Using \(i\mathcal{O}\) for Public-Key Encryption
\(i\mathcal{O}+ \text{OWF} \Rightarrow \text{PKE}\)
Proof Overview
The above is proved by proving the following two lemmas:
\(i\mathcal{O}\Rightarrow \text{Witness Encryption}\)
\(\text{Witness Encryption} + \text{OWF} \Rightarrow\text{PKE}\)
Therefore, to continue on with the proof, we introduce the concept of Witness Encryption.

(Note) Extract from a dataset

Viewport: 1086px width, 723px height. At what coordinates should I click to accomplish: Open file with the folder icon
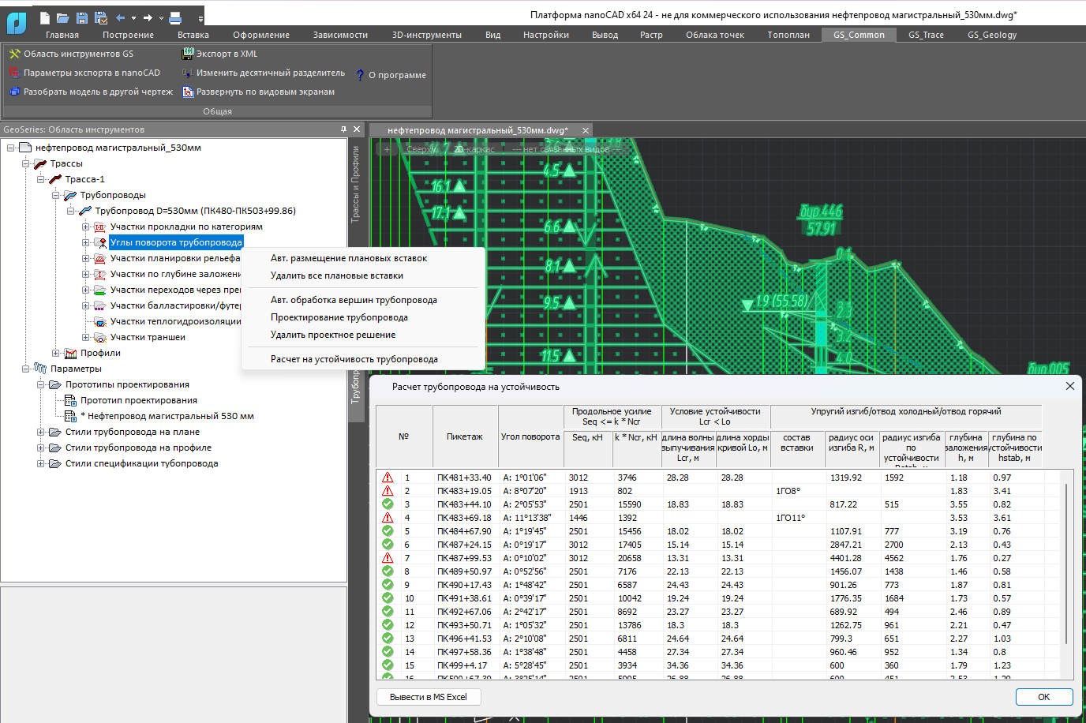point(63,17)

Witness Encryption using \(i\mathcal{O}\)
Definitions
A Witness Encryption scheme for a relation \(R = \{(x, w) | V_R(x, w) = 1\}\), where \(R \in NP\), is a tuple of algorithms \((E, D)\) such that:
Correctness: \(\forall k \in{\mathbf N}, \forall{m}\in\{0, 1\},\forall{(x, w)}\in R,\) \[\begin{aligned} \Pr[D(1^k, E(1^k, x, m), w) = m] = 1 \end{aligned}\]
Security: \(\forall{x}\not\in R, E(1^k, x, 0) \stackrel{c}{=}E(1^k, x, 1)\).
\(i\mathcal{O}\Rightarrow \text{Witness Encryption}\)
Let \(\mathcal{O}\) be an \(i\mathcal{O}\). We construct a candidate witness encryption scheme \((E, D)\):
\[\begin{aligned} C_{x,m}(y) &:= \left\{\begin{array}{cc} m& \text{if $(x, y) \in R$} \\ \bot& \text{otherwise} \end{array}\right. \\ E(1^k, x, m) &:= \mathcal{O}(C_{x, m}) \\ D(1^k, c, w) &:= c(w)\end{aligned}\]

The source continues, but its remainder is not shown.